Extension proposal: DID-binding profile for Person Servers (Avatar)

Summary: Dasith Wijesiriwardena's "The Errand" names two edges of agentic delegation that AAuth doesn't yet close: the bilateral setup a Person Server still needs with every new resource (Dad gets linked as trusted contact "the first time the family deals with the chain"), and the open question of delegation containment — whether a sub-agent actually stayed inside what its parent was authorized to do, as opposed to the protocol merely being able to show that a handoff took place. This issue proposes Avatar: a DID-binding profile for Person Servers that closes both, without breaking changes to the existing spec.


The gap, in Errand terms

AAuth gives Sam (the Agent) a precise, per-instance cryptographic identity — that's the protocol's central win. It doesn't give Dad (the Person Server) the same thing. Dad is reachable at a URL, but a URL isn't a portable identity, which shows up as two concrete problems:

  • First-time setup, every time. Each new resource chain has to independently establish that this Dad really speaks for this Mom before trusting him — the exact bilateral setup AAuth's agent-side identity was built to avoid.
  • No containment proof. When Sam delegates to his little brother, the protocol can show the handoff happened, but not that the brother stayed inside what Sam was actually authorized to do. Call chaining proves the chain; it doesn't bound it.

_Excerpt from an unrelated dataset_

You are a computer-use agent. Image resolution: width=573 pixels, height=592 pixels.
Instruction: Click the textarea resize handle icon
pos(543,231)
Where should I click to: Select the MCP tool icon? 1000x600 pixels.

Both stem from the same root cause: no portable, independently verifiable identity root for the human, only for the agent.

The proposal

Three additive pieces, all fitting within existing AAuth extension points:

  1. DID-anchored PS discovery — a did claim in /.well-known/aauth-person.json, resolvable to a DID document whose aauth-person service endpoint confirms the PS URL. No bilateral setup required; PS URL can change while the DID stays stable.

  2. Avatar agent token — an agent token with avatar: true and ps_did claims indicating the agent is the person's primary agent, with its identity root anchored to the human's DID rather than an ephemeral keypair.

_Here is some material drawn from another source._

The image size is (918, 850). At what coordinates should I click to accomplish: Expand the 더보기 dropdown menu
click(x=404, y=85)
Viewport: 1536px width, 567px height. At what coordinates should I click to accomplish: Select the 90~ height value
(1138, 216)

  3. Delegation assertion — a signed JWT from an Avatar agent vouching for a sub-agent's identity and constraining its authority, scoped to a Mission. Allows agent-to-agent delegation without requiring a new PS consent interaction per sub-agent call.

All three use existing AAuth JWT signing profiles and token structures. The delegation assertion is the only net-new artifact.

Full write-up

Detailed proposal with JSON examples, open questions, and explicit non-goals (this is not a competing protocol; it's not DID maximalism):

Avatar: A DID-Binding Profile for AAuth Person Servers

Open questions I'd like community input on

  • Should the profile constrain allowed DID methods, or stay method-agnostic? (did:web has adoption advantages; did:key has stronger self-sovereignty guarantees)
  • Should delegation chains be depth-bounded before a PS interaction is required?
  • How does this interact with the federated four-party access mode in enterprise deployments where the org operates both the DID and the PS?

Happy to iterate on any of this — particularly the delegation JWT structure, which I know touches the scope-vs-intent tension in the current spec.